Citation: EDWIN E, ELUMALAI K, JAYAPRAKASH N. Traditional Chinese medicine in lupus nephritis: mechanistic insights and integrative therapeutic strategies. Digital Chinese Medicine, 2025, 8(3): 323-334. DOI: 10.1016/j.dcmed.2025.09.005
Citation: Citation: EDWIN E, ELUMALAI K, JAYAPRAKASH N. Traditional Chinese medicine in lupus nephritis: mechanistic insights and integrative therapeutic strategies. Digital Chinese Medicine, 2025, 8(3): 323-334. DOI: 10.1016/j.dcmed.2025.09.005

Traditional Chinese medicine in lupus nephritis: mechanistic insights and integrative therapeutic strategies

  • Objective To review and synthesize preclinical and clinical evidence regarding traditional Chinese medicine (TCM) formulations and bioactive herbal compounds in lupus nephritis (LN), and to identify direction and research priorities for integrating TCM with professional care.
    Methods A narrative literature review was conducted by searching Scopus, PubMed, Web of Science, and Google Scholar for articles published between January 1, 2011 and March 31, 2024. Search terms combined controlled vocabulary e.g., medical subject headings (MeSH) and free-text words including lupus nephritis, traditional Chinese medicine, Chinese herbal medicine, formulation, and names of specific herbs Leigongteng (Tripterygii Wilfordii Radix et Rhizoma), Baishao (Paeoniae Radix Alba), and Yinghao (Artemisiae Annuae Herba). Both randomized controlled trials and observational studies were included, along with mechanistic preclinical studies and pharmacologic investigations. Inclusion criteria were studies that reported renal outcomes (proteinuria and estimated glomerular filtration rate), immune-modulatory mechanisms, or safety and herb-drug interaction data. Studies without primary data, case reports, or those lacking relevance to LN were excluded. References of key articles were manually screened to identify additional eligible studies.

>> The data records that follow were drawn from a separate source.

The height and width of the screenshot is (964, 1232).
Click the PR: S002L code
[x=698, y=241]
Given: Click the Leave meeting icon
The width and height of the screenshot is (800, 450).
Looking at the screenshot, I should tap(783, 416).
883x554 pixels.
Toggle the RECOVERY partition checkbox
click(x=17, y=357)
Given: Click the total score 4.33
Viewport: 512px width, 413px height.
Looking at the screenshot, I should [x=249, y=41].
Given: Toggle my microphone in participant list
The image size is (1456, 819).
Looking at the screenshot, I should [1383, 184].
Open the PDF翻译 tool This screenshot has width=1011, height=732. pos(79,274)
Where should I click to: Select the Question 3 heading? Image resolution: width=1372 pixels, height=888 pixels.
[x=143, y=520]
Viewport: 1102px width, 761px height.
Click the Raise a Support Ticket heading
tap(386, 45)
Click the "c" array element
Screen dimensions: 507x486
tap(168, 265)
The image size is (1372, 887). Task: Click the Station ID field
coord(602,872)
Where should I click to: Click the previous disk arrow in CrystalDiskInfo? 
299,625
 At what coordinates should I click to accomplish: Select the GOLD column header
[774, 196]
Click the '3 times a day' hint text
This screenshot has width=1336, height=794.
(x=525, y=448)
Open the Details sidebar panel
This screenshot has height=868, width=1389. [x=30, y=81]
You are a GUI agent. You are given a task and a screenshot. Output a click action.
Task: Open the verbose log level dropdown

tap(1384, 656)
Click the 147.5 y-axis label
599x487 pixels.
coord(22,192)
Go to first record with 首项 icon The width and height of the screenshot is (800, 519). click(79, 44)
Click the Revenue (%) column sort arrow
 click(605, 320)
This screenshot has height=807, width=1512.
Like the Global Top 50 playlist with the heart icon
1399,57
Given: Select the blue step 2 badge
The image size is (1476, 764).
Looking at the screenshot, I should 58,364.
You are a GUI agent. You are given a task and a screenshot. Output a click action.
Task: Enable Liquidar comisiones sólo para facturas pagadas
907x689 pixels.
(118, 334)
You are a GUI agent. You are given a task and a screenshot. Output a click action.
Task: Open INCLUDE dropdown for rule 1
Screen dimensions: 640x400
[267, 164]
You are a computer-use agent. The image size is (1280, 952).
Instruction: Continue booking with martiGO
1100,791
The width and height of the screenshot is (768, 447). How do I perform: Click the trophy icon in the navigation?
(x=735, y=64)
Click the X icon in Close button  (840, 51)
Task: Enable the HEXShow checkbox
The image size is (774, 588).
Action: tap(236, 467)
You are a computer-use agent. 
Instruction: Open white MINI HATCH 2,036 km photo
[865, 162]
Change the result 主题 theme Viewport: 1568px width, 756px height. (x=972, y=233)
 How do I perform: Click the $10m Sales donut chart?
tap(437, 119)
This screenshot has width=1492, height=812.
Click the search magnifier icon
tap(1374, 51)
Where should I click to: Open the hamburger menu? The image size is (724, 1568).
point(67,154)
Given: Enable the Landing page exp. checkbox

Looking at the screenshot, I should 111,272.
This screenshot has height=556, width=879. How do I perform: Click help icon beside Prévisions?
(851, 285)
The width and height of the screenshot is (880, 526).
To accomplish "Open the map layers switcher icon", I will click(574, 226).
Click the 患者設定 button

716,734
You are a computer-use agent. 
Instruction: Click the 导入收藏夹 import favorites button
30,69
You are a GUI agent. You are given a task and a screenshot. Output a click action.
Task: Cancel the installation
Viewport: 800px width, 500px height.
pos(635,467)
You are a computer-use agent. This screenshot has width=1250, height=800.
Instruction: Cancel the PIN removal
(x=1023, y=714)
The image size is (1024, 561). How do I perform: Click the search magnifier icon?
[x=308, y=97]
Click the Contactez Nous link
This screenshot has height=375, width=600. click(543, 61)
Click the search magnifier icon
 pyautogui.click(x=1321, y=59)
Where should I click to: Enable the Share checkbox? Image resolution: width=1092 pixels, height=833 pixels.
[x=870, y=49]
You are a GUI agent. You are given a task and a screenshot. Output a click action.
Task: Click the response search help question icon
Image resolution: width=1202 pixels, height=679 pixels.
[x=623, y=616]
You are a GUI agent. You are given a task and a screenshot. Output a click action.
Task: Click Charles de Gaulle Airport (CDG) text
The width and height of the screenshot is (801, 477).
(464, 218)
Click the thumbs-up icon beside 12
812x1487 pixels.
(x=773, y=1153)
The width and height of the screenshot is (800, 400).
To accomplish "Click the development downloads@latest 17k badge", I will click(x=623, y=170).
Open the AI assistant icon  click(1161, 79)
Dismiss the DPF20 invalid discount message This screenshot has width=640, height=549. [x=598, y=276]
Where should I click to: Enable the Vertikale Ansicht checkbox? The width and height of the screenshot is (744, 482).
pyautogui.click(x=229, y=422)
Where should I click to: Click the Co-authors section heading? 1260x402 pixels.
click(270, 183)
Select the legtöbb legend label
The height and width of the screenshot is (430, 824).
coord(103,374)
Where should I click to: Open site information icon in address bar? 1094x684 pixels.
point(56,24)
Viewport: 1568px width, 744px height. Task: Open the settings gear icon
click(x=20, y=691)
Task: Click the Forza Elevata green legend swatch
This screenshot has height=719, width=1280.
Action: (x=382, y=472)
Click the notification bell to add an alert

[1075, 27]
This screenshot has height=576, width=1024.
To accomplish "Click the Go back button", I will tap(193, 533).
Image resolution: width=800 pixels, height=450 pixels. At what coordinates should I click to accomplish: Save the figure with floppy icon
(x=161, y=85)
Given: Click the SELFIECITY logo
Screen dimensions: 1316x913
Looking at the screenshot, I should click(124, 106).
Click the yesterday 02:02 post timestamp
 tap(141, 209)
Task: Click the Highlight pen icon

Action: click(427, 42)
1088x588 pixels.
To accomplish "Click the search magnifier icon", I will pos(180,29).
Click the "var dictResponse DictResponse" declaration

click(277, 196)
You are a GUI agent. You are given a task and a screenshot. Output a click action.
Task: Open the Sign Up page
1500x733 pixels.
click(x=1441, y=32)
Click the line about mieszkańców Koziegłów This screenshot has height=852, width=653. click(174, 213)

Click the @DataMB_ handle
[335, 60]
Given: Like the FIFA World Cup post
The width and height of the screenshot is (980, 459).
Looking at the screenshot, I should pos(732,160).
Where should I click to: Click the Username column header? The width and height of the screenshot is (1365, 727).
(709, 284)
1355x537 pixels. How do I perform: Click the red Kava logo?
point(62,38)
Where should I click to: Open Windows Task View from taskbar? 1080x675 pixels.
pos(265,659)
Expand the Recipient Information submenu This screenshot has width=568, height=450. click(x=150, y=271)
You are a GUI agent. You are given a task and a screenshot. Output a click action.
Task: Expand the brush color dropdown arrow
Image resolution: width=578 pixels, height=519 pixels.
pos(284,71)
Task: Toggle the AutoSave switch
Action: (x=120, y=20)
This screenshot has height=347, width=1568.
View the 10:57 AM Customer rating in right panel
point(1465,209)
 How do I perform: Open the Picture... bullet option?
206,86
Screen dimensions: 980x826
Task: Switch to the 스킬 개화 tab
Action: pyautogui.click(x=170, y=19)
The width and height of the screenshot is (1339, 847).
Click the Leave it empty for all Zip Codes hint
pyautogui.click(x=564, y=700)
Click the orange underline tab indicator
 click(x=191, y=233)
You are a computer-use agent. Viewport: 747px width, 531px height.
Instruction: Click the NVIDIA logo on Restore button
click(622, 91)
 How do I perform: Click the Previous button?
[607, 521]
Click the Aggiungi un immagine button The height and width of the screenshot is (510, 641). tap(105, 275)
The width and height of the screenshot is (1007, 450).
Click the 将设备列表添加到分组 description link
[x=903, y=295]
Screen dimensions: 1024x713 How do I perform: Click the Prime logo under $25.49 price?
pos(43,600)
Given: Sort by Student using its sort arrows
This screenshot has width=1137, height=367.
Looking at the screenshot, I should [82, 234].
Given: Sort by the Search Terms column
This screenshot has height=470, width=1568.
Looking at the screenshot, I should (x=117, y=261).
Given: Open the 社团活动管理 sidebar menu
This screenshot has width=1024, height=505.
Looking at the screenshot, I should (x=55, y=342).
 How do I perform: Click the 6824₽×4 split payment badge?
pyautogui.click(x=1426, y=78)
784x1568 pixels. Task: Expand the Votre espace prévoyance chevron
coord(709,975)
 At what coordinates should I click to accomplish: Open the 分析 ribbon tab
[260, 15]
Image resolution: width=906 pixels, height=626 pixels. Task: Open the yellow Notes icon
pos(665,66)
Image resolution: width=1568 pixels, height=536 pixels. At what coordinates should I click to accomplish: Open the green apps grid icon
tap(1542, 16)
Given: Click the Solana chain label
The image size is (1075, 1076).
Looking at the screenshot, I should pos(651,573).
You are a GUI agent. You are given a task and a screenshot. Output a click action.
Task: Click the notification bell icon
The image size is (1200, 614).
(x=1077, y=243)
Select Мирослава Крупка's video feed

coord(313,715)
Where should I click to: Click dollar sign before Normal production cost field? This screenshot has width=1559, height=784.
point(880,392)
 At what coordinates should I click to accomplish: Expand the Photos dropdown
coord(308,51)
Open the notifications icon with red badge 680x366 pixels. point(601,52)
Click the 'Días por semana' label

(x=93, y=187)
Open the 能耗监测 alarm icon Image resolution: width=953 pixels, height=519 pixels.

    Results TCM formulas e.g., Liuwei Dihuang Pills (六味地黄丸), Zhibai Dihuang Pills (知柏地黄丸), and Huanglian Jiedu Decoction (黄连解毒汤) and herbal medicines e.g., extracts from Leigongteng (Tripterygii Wilfordii Radix et Rhizoma), Baishao (Paeoniae Radix Alba), and Yinghao (Artemisiae Annuae Herba) were commonly used in the above studies. TCM formulations and their constituent compounds showed multi-modal mechanisms relevant to LN pathogenesis, encompassing immunomodulation (reduction of autoreactive B/T cell activity, regulatory T cell enhancement), inhibition of pro-inflammatory signaling pathways nuclear factor kappa-light-chain-enhancer of activated B cells (NF-κB), mitogen-activated protein kinase (MAPK), nucleotide-binding oligomerization domain (NOD), leucine-rich repeat (LRR) and pyrin domain-containing protein 3 (NLRP3 inflammasome), anti-fibrotic and antioxidant effects, and direct renal-protective properties. In many studies, these indicators can reduce proteinuria and improve renal function. Clinical data, while promising, are heterogeneous in design, sample size, endpoints, and TCM formulation standardization. Safety concerns (notably with Tripterygium preparations) and potential herb-drug interactions with immunosuppressants remained important considerations.
    Conclusion TCM offers biologically plausible and multi-targeted adjuvant strategies for LN that may enhance therapeutic efficacy and reduce toxicity when combined with modern therapies. To translate these promises into clinical practice, future work should prioritize the standardization of TCM preparations, randomized controlled trials with clinically meaningful renal endpoints, elucidation of molecular mechanisms, and systematic evaluation of pharmacokinetic and safety interactions. Such integrative research will be essential to define the TCM’s role in evidence-based, patient-centered LN management.